Selected excerpt start

Domain 3: Processing Flashcards
Which S3 to EMR copy command provides compression?
S3DistCp
What is a DAG?
Directed Acyclic Graph - key feature of Spark that caches data in memory providing faster performance
What is Hive?
Open source, data warehouse and analytic package that runs on a Hadoop cluster. Uses a SQL like language called Hive QL.
What is HBase?
Open source, non-relational, distributed database on Hadoop
How can Hive and HBase interact?
HBase can be queried using Hive QL and can be joined with Hive-based tables
What is HCatalog?
Allows you to access Hive metastore tables within Pig, Spark SQL, or custom MR applications
How are Glue Crawler’s charged?
By the minute
Where is the Hive Metastore stored by default?
MySQL on the master node
Where else can the Hive Metastore be stored?
Glue Catalog, RDS
What is Pig?
A SQL-like syntax tool to write MapReduce code
What AWS service is very similar to HBase?
DynamoDB
What is Splunk?
Collects and gathers index data about performance of EMR cluster
What tool can be used to browse and move data between HDFS and S3?
Hue
What is Flume?
Streams log data from web servers (think log fumes)
What is MXNet?
Deep learning tool
What is S3DistCP?
Tool for moving large amounts of data to/from S3 to/from HDFS?

Selected excerpt end

• Challenges:
a) Write out the Domain 3 processing flashcards above from "Glue Catalog, RDS" up to and including "HDFS and S3?".
b) Extend the Domain 3 processing flashcards above, picking up right after the last line shown.

Dataset entries start

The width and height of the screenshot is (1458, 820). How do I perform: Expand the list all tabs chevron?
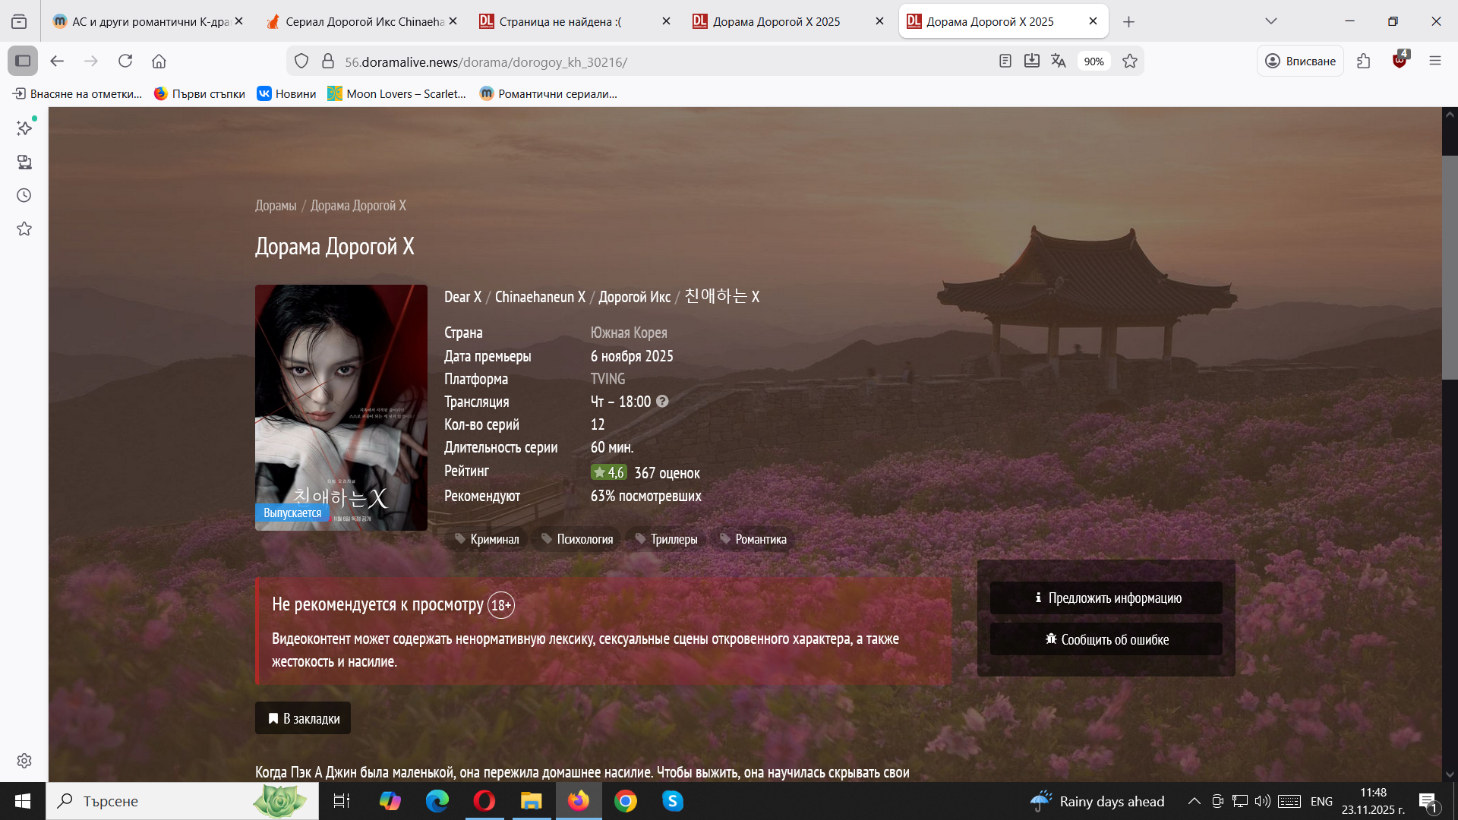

Dataset entries end
Dataset entries start

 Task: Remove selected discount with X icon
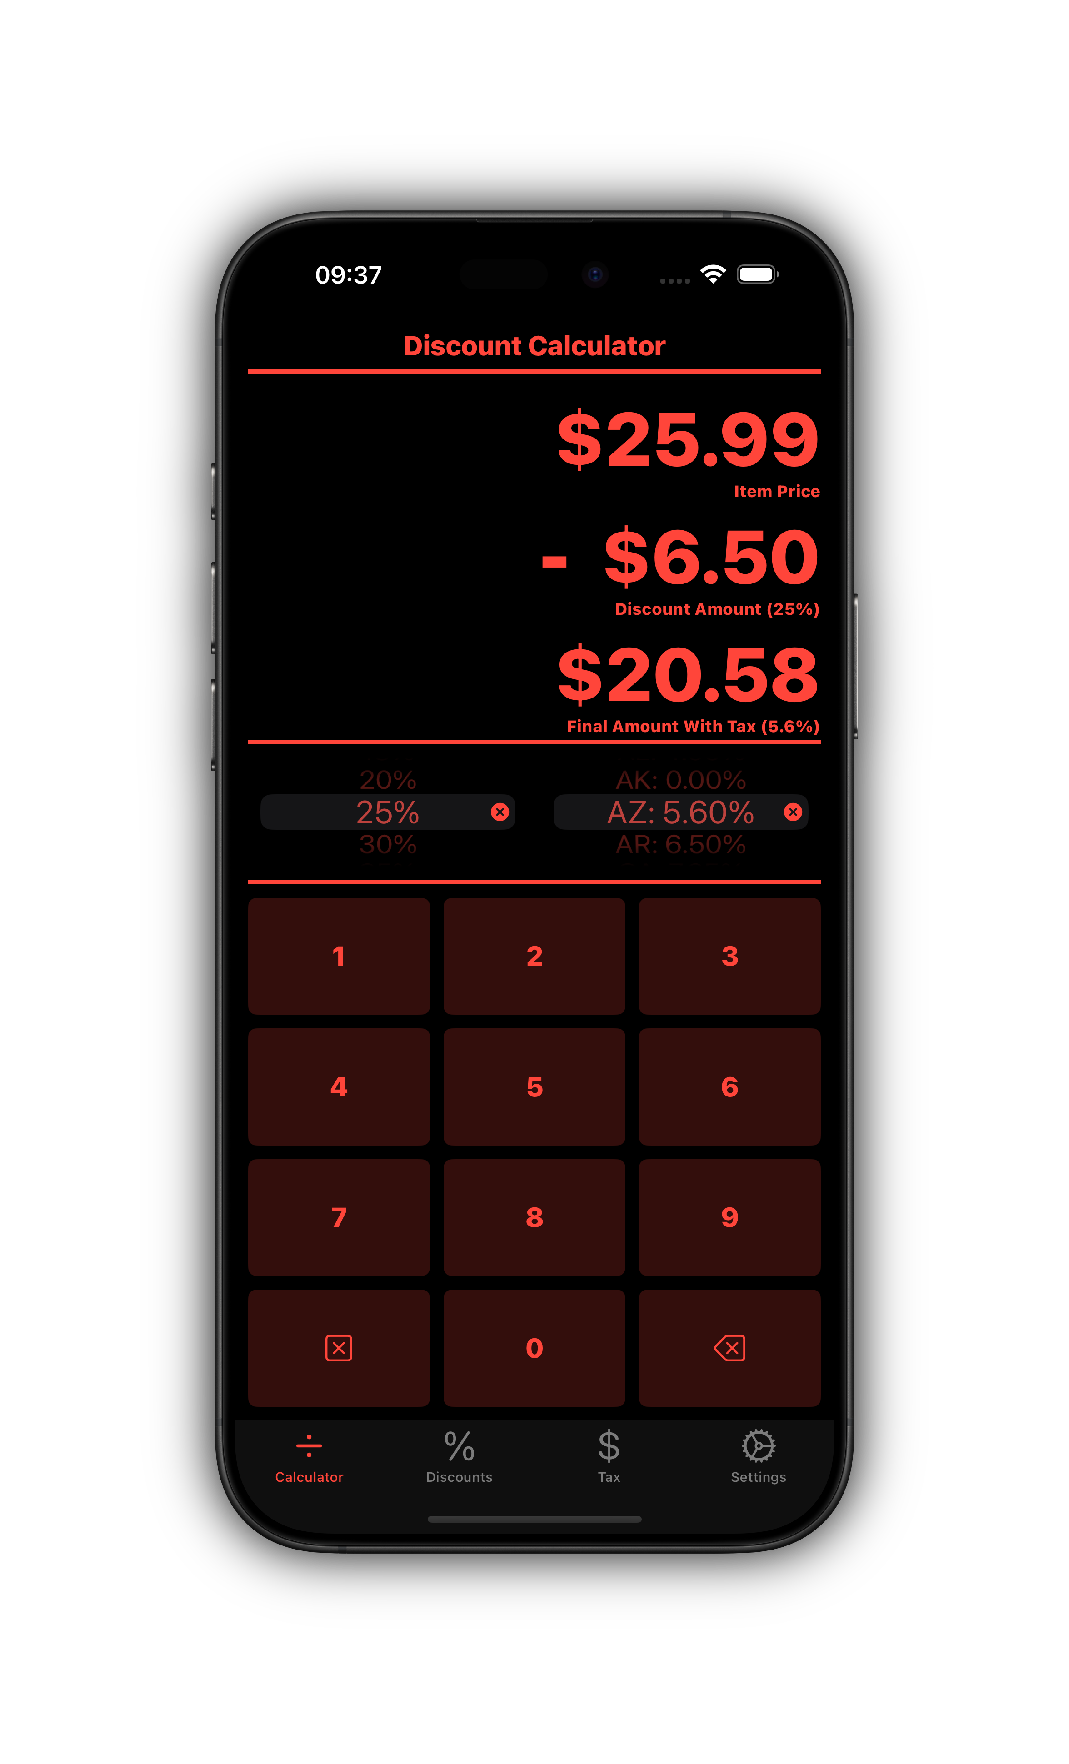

Dataset entries end
Dataset entries start

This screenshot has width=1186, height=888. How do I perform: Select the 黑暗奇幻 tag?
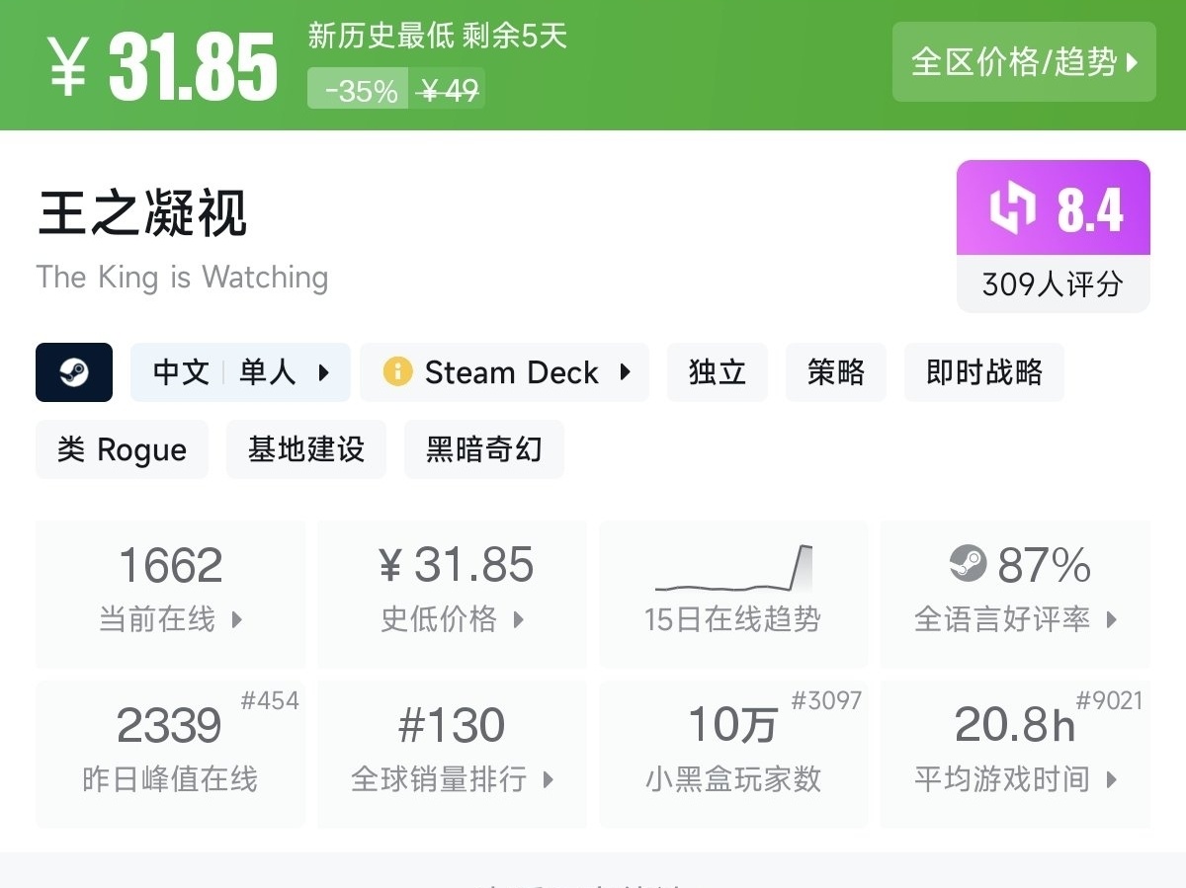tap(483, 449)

Dataset entries end

• Task results:
a)
Glue Catalog, RDS
What is Pig?
A SQL-like syntax tool to write MapReduce code
What AWS service is very similar to HBase?
DynamoDB
What is Splunk?
Collects and gathers index data about performance of EMR cluster
What tool can be used to browse and move data between HDFS and S3?

b)
Can S3DistCP can be used across buckets and accounts?
Yes
What is Ganglia?
Monitoring tool
What is Mahout?
Machine learning
What is Accumulo?
NoSQL database
What is Sqoop?
Relational database connector
What is HCatalog?
Table and storage management for Hive metastore
What is Tachyon?
Accelerator for Spark
What is Derby?
Open source relational DB in Java
What is Ranger?
Data security manager for Hadoop
What is Kerberos?
Network authentication protocol for EMR
What is the maximum run time for a Lambda function?
900 seconds (15 minutes)
What is the minimum batching time for AWS Glue ETL jobs?
5 minutes
Is EMR ACID compliant?
No
Are EMR Clusters permanent or ephemeral by default?
Ephemeral - they will terminate as soon as complete unless otherwise stated (with an -alive flag)
What does EMR use to communicate with EMR Notebooks?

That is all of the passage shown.